---- Records for the exercise

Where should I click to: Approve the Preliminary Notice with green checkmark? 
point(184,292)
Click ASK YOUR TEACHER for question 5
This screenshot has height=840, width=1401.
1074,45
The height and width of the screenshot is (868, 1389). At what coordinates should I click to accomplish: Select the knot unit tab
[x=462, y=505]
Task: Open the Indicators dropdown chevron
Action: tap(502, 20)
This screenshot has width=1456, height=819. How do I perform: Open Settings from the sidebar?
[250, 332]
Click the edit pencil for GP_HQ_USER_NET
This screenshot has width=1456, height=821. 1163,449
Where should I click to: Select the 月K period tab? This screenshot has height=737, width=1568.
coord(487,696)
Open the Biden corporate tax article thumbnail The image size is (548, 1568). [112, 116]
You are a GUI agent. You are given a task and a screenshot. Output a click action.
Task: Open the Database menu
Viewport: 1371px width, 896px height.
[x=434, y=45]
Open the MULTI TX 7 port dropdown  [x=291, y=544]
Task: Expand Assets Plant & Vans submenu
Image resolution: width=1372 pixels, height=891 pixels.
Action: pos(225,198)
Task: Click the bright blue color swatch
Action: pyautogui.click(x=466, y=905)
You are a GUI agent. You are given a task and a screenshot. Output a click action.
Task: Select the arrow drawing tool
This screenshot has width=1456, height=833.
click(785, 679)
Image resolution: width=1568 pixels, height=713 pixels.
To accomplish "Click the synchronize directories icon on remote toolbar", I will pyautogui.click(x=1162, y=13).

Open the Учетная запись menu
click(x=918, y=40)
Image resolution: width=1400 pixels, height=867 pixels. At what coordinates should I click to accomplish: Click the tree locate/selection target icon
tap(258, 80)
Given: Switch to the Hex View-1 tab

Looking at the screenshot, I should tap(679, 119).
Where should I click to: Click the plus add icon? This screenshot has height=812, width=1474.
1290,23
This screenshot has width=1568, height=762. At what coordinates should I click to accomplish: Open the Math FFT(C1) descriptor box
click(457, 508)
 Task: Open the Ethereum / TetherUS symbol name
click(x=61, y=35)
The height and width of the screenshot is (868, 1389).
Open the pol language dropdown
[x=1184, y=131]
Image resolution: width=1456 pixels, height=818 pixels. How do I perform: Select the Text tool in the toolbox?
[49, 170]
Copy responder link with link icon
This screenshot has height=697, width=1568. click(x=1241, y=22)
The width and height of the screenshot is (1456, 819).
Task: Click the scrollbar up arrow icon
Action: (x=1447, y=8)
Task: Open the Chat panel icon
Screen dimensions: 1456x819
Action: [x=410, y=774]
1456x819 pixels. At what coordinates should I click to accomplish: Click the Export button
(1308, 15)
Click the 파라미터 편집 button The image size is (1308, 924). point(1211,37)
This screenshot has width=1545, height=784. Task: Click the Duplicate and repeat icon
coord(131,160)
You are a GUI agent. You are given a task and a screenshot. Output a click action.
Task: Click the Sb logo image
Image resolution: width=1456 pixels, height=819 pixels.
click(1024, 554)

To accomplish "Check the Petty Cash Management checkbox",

--------

### Assigned task:
Reproduce every record above exactly as it is written.

### Response below:
Where should I click to: Approve the Preliminary Notice with green checkmark? 
point(184,292)
Click ASK YOUR TEACHER for question 5
This screenshot has height=840, width=1401.
1074,45
The height and width of the screenshot is (868, 1389). At what coordinates should I click to accomplish: Select the knot unit tab
[x=462, y=505]
Task: Open the Indicators dropdown chevron
Action: tap(502, 20)
This screenshot has width=1456, height=819. How do I perform: Open Settings from the sidebar?
[250, 332]
Click the edit pencil for GP_HQ_USER_NET
This screenshot has width=1456, height=821. 1163,449
Where should I click to: Select the 月K period tab? This screenshot has height=737, width=1568.
coord(487,696)
Open the Biden corporate tax article thumbnail The image size is (548, 1568). [112, 116]
You are a GUI agent. You are given a task and a screenshot. Output a click action.
Task: Open the Database menu
Viewport: 1371px width, 896px height.
[x=434, y=45]
Open the MULTI TX 7 port dropdown  [x=291, y=544]
Task: Expand Assets Plant & Vans submenu
Image resolution: width=1372 pixels, height=891 pixels.
Action: pos(225,198)
Task: Click the bright blue color swatch
Action: pyautogui.click(x=466, y=905)
You are a GUI agent. You are given a task and a screenshot. Output a click action.
Task: Select the arrow drawing tool
This screenshot has width=1456, height=833.
click(785, 679)
Image resolution: width=1568 pixels, height=713 pixels.
To accomplish "Click the synchronize directories icon on remote toolbar", I will pyautogui.click(x=1162, y=13).

Open the Учетная запись menu
click(x=918, y=40)
Image resolution: width=1400 pixels, height=867 pixels. At what coordinates should I click to accomplish: Click the tree locate/selection target icon
tap(258, 80)
Given: Switch to the Hex View-1 tab

Looking at the screenshot, I should tap(679, 119).
Where should I click to: Click the plus add icon? This screenshot has height=812, width=1474.
1290,23
This screenshot has width=1568, height=762. At what coordinates should I click to accomplish: Open the Math FFT(C1) descriptor box
click(457, 508)
 Task: Open the Ethereum / TetherUS symbol name
click(x=61, y=35)
The height and width of the screenshot is (868, 1389).
Open the pol language dropdown
[x=1184, y=131]
Image resolution: width=1456 pixels, height=818 pixels. How do I perform: Select the Text tool in the toolbox?
[49, 170]
Copy responder link with link icon
This screenshot has height=697, width=1568. click(x=1241, y=22)
The width and height of the screenshot is (1456, 819).
Task: Click the scrollbar up arrow icon
Action: (x=1447, y=8)
Task: Open the Chat panel icon
Screen dimensions: 1456x819
Action: [x=410, y=774]
1456x819 pixels. At what coordinates should I click to accomplish: Click the Export button
(1308, 15)
Click the 파라미터 편집 button The image size is (1308, 924). point(1211,37)
This screenshot has width=1545, height=784. Task: Click the Duplicate and repeat icon
coord(131,160)
You are a GUI agent. You are given a task and a screenshot. Output a click action.
Task: Click the Sb logo image
Image resolution: width=1456 pixels, height=819 pixels.
click(1024, 554)

To accomplish "Check the Petty Cash Management checkbox",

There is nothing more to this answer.